This month we’ll be publishing two comics we have produced for The Politics of Return, a research project of the London School of Economics exploring the dynamics of return and reintegration of refugees in Central and Eastern Africa.
We have already published two comics earlier this year: Uganda's Forgotten Children, by Charity Atukunda and Displacement and Return in the Central African Republic, by Didier Kassai. Uganda's Forgotten Children focuses on the 30,000 children that were abducted by the Lord's Resistance Army (LRA). What became of them when they returned to society? Displacement and Return in CAR is about the people (mainly Muslims) that fled the conflict. Now that the violence has ended, can they return and find a place in society?
In September we'll be publishing two further instalments in this series.

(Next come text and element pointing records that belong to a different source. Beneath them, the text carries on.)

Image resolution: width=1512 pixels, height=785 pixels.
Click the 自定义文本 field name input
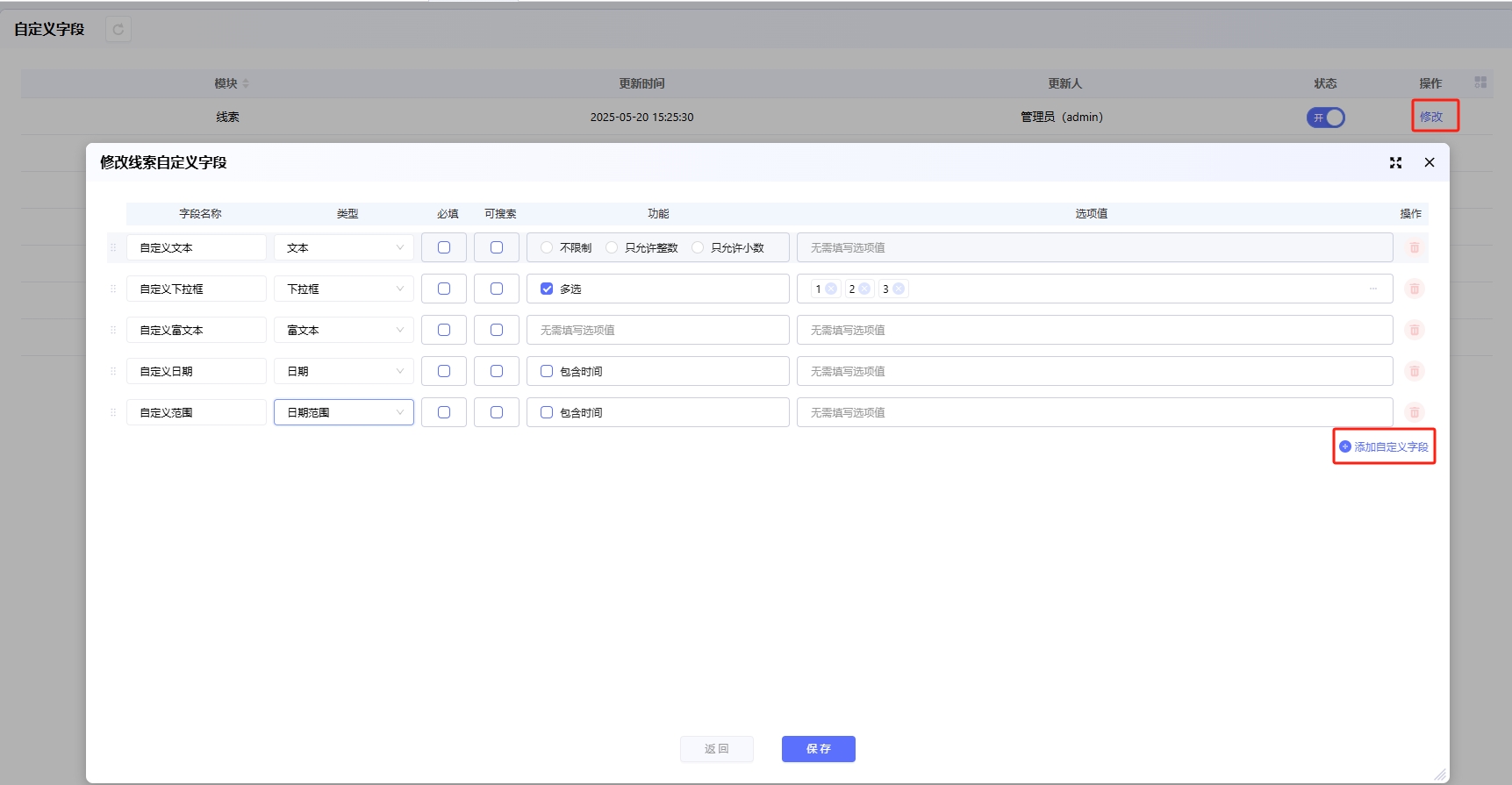(197, 248)
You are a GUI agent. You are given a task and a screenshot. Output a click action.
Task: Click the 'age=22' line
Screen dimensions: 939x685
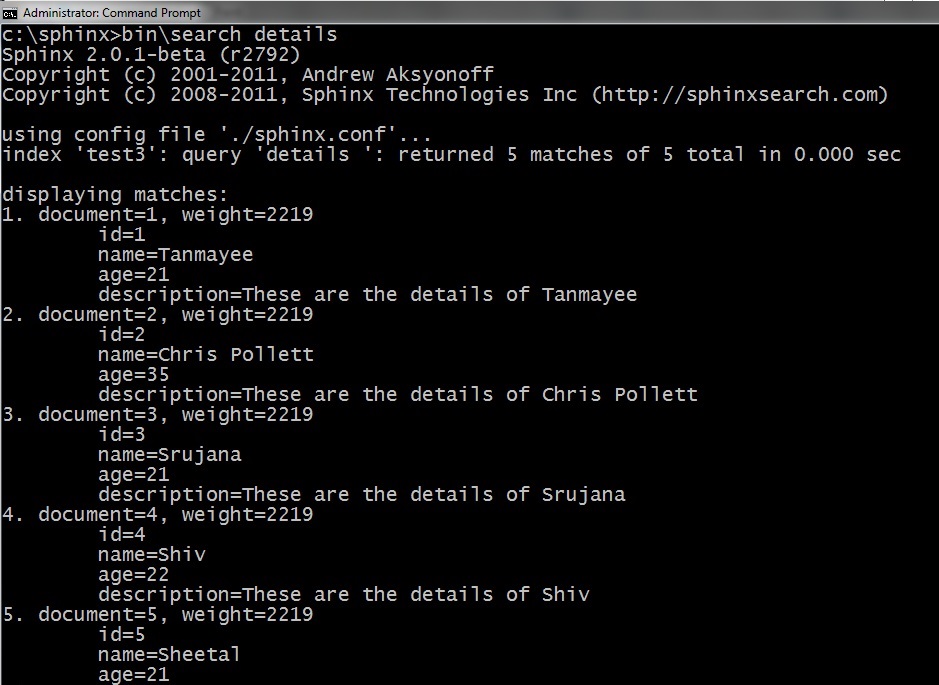click(134, 575)
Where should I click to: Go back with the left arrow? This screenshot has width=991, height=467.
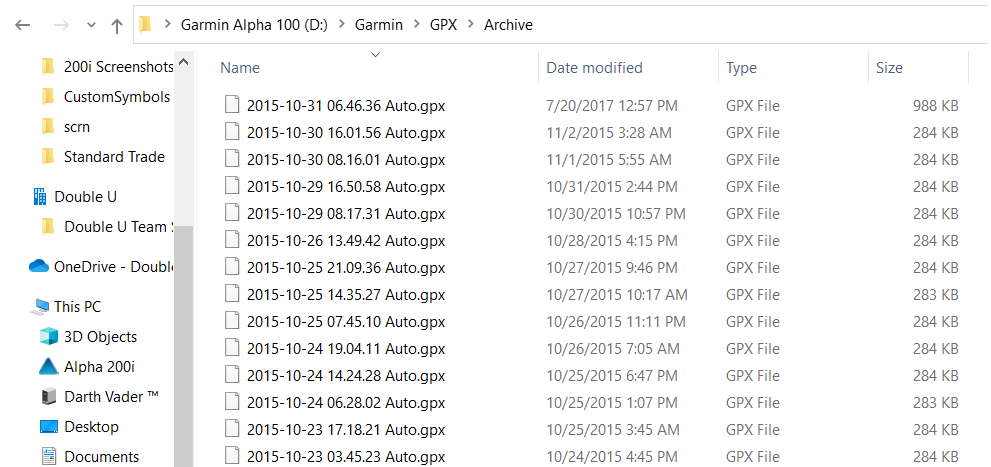tap(23, 25)
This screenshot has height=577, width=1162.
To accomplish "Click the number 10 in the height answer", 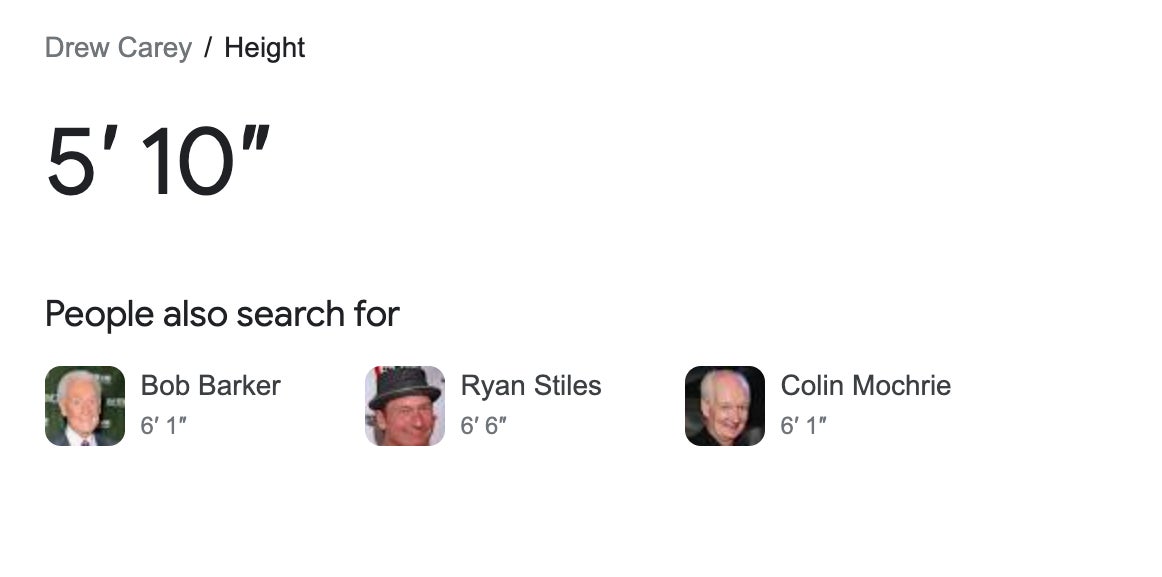I will (x=187, y=162).
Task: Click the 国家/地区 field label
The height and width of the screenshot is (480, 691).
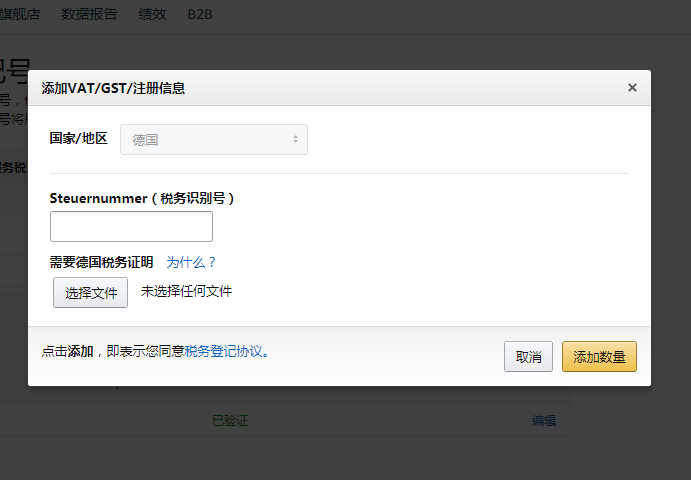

The first one, He Cannot Marry Her by Tom Dai and Naomi Pendle, is about marriage and identity in Both Sudan. By deciding who can marry who (and thus have children), chiefs' courts have a huge influence on identity politics in South Sudan, where even the dead can marry and have children.

The second one, Between Two Spaces by Victor Ndula and Koen Vlassenrroot, shows why disarming combatants in the Democratic Republic of Congo has been less than successful.

He Cannot Marry Her will be published on September 10 and Between Two Spaces will be published on September 17.